[Excerpts from a dataset]
◆ ◆ ◆
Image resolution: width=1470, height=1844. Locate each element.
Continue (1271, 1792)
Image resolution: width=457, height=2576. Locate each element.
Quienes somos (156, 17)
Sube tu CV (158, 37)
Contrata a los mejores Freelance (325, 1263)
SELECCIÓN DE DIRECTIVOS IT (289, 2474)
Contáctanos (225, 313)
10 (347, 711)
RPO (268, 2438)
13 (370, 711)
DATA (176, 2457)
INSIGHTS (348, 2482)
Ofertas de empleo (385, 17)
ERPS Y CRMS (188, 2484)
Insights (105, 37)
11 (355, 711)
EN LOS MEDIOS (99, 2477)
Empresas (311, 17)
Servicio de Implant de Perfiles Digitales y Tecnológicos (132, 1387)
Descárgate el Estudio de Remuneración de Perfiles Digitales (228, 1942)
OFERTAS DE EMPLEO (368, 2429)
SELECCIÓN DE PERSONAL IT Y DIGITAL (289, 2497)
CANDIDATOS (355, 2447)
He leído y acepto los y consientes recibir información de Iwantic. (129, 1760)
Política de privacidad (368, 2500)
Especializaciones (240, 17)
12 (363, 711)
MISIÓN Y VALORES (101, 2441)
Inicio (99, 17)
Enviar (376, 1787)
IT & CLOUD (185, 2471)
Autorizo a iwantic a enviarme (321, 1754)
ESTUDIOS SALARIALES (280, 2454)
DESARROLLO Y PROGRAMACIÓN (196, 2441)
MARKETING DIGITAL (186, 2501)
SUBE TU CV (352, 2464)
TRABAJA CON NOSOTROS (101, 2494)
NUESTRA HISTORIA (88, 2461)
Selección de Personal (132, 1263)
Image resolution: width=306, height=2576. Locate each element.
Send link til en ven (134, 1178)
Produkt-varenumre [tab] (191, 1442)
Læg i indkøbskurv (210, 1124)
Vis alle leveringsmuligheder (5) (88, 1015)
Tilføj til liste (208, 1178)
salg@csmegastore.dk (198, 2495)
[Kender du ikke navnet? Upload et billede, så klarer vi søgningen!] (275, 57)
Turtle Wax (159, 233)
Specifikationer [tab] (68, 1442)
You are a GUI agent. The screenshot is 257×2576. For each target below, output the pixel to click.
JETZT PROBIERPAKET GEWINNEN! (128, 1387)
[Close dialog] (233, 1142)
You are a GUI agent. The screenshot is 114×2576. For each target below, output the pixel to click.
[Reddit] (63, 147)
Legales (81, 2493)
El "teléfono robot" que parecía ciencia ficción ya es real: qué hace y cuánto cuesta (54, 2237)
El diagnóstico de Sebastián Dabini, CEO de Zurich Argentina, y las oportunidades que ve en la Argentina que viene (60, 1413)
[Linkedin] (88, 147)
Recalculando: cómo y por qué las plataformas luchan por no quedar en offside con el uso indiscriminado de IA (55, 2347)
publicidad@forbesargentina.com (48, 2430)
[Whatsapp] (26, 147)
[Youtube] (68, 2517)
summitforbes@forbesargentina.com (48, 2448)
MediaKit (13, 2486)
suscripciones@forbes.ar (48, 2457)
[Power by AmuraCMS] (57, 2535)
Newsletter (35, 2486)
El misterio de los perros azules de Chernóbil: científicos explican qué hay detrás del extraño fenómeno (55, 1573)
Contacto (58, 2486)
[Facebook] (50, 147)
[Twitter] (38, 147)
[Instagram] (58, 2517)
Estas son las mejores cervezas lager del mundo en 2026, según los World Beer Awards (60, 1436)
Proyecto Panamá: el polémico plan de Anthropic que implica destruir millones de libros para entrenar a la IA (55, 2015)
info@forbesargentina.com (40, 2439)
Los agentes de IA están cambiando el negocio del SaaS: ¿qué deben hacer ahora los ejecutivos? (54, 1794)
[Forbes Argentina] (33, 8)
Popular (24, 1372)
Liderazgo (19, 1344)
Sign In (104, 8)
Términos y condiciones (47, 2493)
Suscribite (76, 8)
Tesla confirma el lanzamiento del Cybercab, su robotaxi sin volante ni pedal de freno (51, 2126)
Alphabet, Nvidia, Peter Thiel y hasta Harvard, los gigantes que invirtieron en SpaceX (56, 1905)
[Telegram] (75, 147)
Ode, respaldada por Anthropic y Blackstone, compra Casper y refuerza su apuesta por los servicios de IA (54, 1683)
◆ ◆ ◆
Task requirements: Retype all the data verbatim.

Answer section:
Image resolution: width=1470, height=1844. Locate each element.
Continue (1271, 1792)
Image resolution: width=457, height=2576. Locate each element.
Quienes somos (156, 17)
Sube tu CV (158, 37)
Contrata a los mejores Freelance (325, 1263)
SELECCIÓN DE DIRECTIVOS IT (289, 2474)
Contáctanos (225, 313)
10 (347, 711)
RPO (268, 2438)
13 (370, 711)
DATA (176, 2457)
INSIGHTS (348, 2482)
Ofertas de empleo (385, 17)
ERPS Y CRMS (188, 2484)
Insights (105, 37)
11 (355, 711)
EN LOS MEDIOS (99, 2477)
Empresas (311, 17)
Servicio de Implant de Perfiles Digitales y Tecnológicos (132, 1387)
Descárgate el Estudio de Remuneración de Perfiles Digitales (228, 1942)
OFERTAS DE EMPLEO (368, 2429)
SELECCIÓN DE PERSONAL IT Y DIGITAL (289, 2497)
CANDIDATOS (355, 2447)
He leído y acepto los y consientes recibir información de Iwantic. (129, 1760)
Política de privacidad (368, 2500)
Especializaciones (240, 17)
12 (363, 711)
MISIÓN Y VALORES (101, 2441)
Inicio (99, 17)
Enviar (376, 1787)
IT & CLOUD (185, 2471)
Autorizo a iwantic a enviarme (321, 1754)
ESTUDIOS SALARIALES (280, 2454)
DESARROLLO Y PROGRAMACIÓN (196, 2441)
MARKETING DIGITAL (186, 2501)
SUBE TU CV (352, 2464)
TRABAJA CON NOSOTROS (101, 2494)
NUESTRA HISTORIA (88, 2461)
Selección de Personal (132, 1263)
Image resolution: width=306, height=2576. Locate each element.
Send link til en ven (134, 1178)
Produkt-varenumre [tab] (191, 1442)
Læg i indkøbskurv (210, 1124)
Vis alle leveringsmuligheder (5) (88, 1015)
Tilføj til liste (208, 1178)
salg@csmegastore.dk (198, 2495)
[Kender du ikke navnet? Upload et billede, så klarer vi søgningen!] (275, 57)
Turtle Wax (159, 233)
Specifikationer [tab] (68, 1442)
You are a GUI agent. The screenshot is 257×2576. For each target below, output the pixel to click.
JETZT PROBIERPAKET GEWINNEN! (128, 1387)
[Close dialog] (233, 1142)
You are a GUI agent. The screenshot is 114×2576. For each target below, output the pixel to click.
[Reddit] (63, 147)
Legales (81, 2493)
El "teléfono robot" que parecía ciencia ficción ya es real: qué hace y cuánto cuesta (54, 2237)
El diagnóstico de Sebastián Dabini, CEO de Zurich Argentina, y las oportunidades que ve en la Argentina que viene (60, 1413)
[Linkedin] (88, 147)
Recalculando: cómo y por qué las plataformas luchan por no quedar en offside con el uso indiscriminado de IA (55, 2347)
publicidad@forbesargentina.com (48, 2430)
[Whatsapp] (26, 147)
[Youtube] (68, 2517)
summitforbes@forbesargentina.com (48, 2448)
MediaKit (13, 2486)
suscripciones@forbes.ar (48, 2457)
[Power by AmuraCMS] (57, 2535)
Newsletter (35, 2486)
El misterio de los perros azules de Chernóbil: científicos explican qué hay detrás del extraño fenómeno (55, 1573)
Contacto (58, 2486)
[Facebook] (50, 147)
[Twitter] (38, 147)
[Instagram] (58, 2517)
Estas son las mejores cervezas lager del mundo en 2026, según los World Beer Awards (60, 1436)
Proyecto Panamá: el polémico plan de Anthropic que implica destruir millones de libros para entrenar a la IA (55, 2015)
info@forbesargentina.com (40, 2439)
Los agentes de IA están cambiando el negocio del SaaS: ¿qué deben hacer ahora los ejecutivos? (54, 1794)
[Forbes Argentina] (33, 8)
Popular (24, 1372)
Liderazgo (19, 1344)
Sign In (104, 8)
Términos y condiciones (47, 2493)
Suscribite (76, 8)
Tesla confirma el lanzamiento del Cybercab, su robotaxi sin volante ni pedal de freno (51, 2126)
Alphabet, Nvidia, Peter Thiel y hasta Harvard, los gigantes que invirtieron en SpaceX (56, 1905)
[Telegram] (75, 147)
Ode, respaldada por Anthropic y Blackstone, compra Casper y refuerza su apuesta por los servicios de IA (54, 1683)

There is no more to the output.